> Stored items

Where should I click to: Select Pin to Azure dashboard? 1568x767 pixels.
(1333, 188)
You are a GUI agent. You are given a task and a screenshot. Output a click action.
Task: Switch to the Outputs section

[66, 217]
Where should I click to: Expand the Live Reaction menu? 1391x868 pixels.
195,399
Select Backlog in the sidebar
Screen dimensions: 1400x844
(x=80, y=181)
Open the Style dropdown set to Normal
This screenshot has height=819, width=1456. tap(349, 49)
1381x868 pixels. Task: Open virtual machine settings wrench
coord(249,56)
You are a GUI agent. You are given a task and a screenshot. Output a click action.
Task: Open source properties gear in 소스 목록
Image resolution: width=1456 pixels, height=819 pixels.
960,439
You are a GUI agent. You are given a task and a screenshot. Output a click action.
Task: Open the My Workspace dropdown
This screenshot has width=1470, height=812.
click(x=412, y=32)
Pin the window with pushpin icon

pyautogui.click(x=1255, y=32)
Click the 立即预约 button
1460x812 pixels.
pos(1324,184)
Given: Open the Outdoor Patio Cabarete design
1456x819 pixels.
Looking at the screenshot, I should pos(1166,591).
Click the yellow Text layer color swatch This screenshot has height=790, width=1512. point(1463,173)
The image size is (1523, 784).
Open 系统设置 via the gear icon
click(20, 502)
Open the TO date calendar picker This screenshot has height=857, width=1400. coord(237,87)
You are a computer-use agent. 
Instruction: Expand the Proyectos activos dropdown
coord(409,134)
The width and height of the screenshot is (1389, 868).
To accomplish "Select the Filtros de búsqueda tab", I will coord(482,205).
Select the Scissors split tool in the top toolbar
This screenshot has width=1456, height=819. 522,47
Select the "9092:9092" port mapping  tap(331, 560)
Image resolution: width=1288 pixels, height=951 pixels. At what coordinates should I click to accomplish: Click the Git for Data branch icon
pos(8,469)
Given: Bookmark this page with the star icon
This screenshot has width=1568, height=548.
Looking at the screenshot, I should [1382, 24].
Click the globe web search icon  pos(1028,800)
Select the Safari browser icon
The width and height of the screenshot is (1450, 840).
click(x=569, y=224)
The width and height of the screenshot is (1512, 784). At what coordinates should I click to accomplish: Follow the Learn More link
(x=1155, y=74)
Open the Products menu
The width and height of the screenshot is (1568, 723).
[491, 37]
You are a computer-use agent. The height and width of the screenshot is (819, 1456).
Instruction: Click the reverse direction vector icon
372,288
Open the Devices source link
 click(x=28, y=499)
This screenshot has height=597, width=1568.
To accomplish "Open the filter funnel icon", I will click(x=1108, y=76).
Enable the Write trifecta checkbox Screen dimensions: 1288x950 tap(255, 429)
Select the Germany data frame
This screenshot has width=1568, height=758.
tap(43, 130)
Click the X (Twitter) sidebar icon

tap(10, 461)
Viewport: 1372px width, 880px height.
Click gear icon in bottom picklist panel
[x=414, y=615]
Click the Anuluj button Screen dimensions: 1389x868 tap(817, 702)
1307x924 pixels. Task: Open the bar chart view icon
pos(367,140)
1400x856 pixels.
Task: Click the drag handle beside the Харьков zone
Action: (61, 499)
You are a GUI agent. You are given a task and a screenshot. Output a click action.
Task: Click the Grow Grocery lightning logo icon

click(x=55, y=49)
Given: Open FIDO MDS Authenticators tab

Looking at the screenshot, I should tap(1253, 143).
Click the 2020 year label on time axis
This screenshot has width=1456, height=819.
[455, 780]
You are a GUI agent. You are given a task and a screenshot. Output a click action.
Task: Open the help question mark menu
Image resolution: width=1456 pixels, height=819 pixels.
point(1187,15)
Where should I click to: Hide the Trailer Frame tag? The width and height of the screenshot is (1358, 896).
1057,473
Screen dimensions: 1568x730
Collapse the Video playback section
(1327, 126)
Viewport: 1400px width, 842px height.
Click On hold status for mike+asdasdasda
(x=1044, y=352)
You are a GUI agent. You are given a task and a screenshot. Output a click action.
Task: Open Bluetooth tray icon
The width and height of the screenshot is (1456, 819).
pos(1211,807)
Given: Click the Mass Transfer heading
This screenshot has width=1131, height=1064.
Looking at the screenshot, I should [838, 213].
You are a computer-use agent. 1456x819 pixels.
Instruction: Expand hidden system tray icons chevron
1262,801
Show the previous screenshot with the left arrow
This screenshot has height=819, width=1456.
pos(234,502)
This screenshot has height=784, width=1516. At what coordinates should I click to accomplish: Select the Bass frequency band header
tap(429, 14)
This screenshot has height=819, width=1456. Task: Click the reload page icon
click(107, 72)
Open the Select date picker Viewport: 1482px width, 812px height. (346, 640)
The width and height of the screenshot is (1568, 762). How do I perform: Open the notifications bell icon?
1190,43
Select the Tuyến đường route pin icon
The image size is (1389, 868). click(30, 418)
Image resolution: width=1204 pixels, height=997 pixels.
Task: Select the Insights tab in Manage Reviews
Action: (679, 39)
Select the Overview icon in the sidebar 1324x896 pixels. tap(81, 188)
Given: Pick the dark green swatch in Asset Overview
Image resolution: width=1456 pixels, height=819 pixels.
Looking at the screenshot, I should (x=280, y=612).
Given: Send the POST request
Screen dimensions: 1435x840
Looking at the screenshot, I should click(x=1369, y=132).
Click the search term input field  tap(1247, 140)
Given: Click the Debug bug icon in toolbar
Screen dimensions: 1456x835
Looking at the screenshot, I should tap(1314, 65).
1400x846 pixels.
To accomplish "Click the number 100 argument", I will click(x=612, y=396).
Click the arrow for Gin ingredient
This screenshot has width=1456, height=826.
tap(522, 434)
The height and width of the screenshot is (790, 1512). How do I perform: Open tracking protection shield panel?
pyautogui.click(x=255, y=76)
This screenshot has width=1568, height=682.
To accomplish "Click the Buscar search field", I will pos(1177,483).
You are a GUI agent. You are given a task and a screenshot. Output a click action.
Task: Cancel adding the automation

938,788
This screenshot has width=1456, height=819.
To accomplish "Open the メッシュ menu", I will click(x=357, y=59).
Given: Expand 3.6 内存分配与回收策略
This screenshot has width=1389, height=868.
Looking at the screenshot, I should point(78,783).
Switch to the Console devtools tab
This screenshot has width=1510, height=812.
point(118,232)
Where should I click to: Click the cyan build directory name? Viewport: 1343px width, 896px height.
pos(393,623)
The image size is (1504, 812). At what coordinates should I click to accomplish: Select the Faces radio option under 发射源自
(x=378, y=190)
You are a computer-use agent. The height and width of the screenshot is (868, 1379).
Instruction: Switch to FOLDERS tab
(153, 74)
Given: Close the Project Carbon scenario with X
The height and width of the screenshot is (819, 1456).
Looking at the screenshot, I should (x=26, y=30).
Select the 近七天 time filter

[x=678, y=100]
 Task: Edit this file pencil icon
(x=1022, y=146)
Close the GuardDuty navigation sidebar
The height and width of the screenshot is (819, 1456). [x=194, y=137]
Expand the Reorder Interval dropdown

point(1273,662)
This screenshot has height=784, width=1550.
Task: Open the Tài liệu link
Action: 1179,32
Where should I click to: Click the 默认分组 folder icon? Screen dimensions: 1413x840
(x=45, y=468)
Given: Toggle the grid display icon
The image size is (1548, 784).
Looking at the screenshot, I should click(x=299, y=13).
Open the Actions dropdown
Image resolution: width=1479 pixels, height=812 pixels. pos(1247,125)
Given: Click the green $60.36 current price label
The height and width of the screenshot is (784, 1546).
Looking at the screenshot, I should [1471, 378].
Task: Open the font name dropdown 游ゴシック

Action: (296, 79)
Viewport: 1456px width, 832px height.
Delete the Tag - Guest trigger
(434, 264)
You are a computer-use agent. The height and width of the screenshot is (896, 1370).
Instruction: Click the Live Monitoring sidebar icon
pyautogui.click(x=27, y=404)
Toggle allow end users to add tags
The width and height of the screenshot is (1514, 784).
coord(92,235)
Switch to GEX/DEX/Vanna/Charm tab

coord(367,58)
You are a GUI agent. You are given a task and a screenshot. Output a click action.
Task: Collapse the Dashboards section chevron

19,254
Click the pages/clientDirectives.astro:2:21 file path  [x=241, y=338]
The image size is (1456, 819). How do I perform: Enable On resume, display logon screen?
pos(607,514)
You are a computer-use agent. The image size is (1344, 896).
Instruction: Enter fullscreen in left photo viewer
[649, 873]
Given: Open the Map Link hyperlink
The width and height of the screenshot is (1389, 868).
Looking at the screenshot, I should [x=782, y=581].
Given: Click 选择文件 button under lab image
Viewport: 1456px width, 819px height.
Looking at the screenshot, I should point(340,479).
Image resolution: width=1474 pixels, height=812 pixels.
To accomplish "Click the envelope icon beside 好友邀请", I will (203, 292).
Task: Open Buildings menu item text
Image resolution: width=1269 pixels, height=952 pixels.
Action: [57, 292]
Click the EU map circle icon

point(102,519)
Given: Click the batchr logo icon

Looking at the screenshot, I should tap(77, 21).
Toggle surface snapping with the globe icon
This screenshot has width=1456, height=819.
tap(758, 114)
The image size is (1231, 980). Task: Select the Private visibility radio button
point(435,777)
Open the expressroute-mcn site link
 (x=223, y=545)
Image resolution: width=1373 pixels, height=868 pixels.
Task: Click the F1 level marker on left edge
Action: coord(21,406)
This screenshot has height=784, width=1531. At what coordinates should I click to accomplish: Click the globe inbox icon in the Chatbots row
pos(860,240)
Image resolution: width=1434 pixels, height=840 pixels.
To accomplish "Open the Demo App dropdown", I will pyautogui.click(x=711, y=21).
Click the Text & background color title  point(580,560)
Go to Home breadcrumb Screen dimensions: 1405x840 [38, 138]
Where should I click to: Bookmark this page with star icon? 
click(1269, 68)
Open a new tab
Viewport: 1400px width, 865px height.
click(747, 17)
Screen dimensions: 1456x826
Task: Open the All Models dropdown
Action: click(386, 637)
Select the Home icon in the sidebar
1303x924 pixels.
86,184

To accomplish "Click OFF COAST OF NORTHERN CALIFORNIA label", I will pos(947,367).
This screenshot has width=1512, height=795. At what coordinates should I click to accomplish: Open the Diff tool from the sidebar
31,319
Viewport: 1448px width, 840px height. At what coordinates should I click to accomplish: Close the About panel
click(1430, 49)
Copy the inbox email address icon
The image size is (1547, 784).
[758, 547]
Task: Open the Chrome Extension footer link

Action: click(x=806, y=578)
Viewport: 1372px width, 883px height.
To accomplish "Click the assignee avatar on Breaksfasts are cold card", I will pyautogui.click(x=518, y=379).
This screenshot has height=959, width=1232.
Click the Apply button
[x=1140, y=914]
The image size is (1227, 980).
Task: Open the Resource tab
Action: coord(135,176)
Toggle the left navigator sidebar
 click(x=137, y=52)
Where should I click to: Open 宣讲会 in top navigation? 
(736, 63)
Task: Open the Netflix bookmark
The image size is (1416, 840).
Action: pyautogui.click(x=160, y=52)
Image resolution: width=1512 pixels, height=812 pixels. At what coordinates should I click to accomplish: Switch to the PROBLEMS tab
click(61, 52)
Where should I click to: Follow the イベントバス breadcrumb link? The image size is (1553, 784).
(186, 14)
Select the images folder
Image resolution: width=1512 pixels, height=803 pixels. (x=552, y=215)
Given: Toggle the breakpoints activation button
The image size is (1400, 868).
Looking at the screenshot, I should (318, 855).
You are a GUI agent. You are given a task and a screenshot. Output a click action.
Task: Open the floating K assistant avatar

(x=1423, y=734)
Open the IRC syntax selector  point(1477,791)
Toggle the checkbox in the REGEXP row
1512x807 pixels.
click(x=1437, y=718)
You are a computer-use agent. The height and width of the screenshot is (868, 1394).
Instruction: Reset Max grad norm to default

> Assigned task
Once the line containing "Open the Products menu" has been written out, please stop; every line before it, back to the first line of the records above, should be given exactly.

> The answer
Where should I click to: Select Pin to Azure dashboard? 1568x767 pixels.
(1333, 188)
You are a GUI agent. You are given a task and a screenshot. Output a click action.
Task: Switch to the Outputs section

[66, 217]
Where should I click to: Expand the Live Reaction menu? 1391x868 pixels.
195,399
Select Backlog in the sidebar
Screen dimensions: 1400x844
(x=80, y=181)
Open the Style dropdown set to Normal
This screenshot has height=819, width=1456. tap(349, 49)
1381x868 pixels. Task: Open virtual machine settings wrench
coord(249,56)
You are a GUI agent. You are given a task and a screenshot. Output a click action.
Task: Open source properties gear in 소스 목록
Image resolution: width=1456 pixels, height=819 pixels.
960,439
You are a GUI agent. You are given a task and a screenshot. Output a click action.
Task: Open the My Workspace dropdown
This screenshot has width=1470, height=812.
click(x=412, y=32)
Pin the window with pushpin icon

pyautogui.click(x=1255, y=32)
Click the 立即预约 button
1460x812 pixels.
pos(1324,184)
Given: Open the Outdoor Patio Cabarete design
1456x819 pixels.
Looking at the screenshot, I should pos(1166,591).
Click the yellow Text layer color swatch This screenshot has height=790, width=1512. point(1463,173)
The image size is (1523, 784).
Open 系统设置 via the gear icon
click(20, 502)
Open the TO date calendar picker This screenshot has height=857, width=1400. coord(237,87)
You are a computer-use agent. 
Instruction: Expand the Proyectos activos dropdown
coord(409,134)
The width and height of the screenshot is (1389, 868).
To accomplish "Select the Filtros de búsqueda tab", I will coord(482,205).
Select the Scissors split tool in the top toolbar
This screenshot has width=1456, height=819. 522,47
Select the "9092:9092" port mapping  tap(331, 560)
Image resolution: width=1288 pixels, height=951 pixels. At what coordinates should I click to accomplish: Click the Git for Data branch icon
pos(8,469)
Given: Bookmark this page with the star icon
This screenshot has width=1568, height=548.
Looking at the screenshot, I should [1382, 24].
Click the globe web search icon  pos(1028,800)
Select the Safari browser icon
The width and height of the screenshot is (1450, 840).
click(x=569, y=224)
The width and height of the screenshot is (1512, 784). At what coordinates should I click to accomplish: Follow the Learn More link
(x=1155, y=74)
Open the Products menu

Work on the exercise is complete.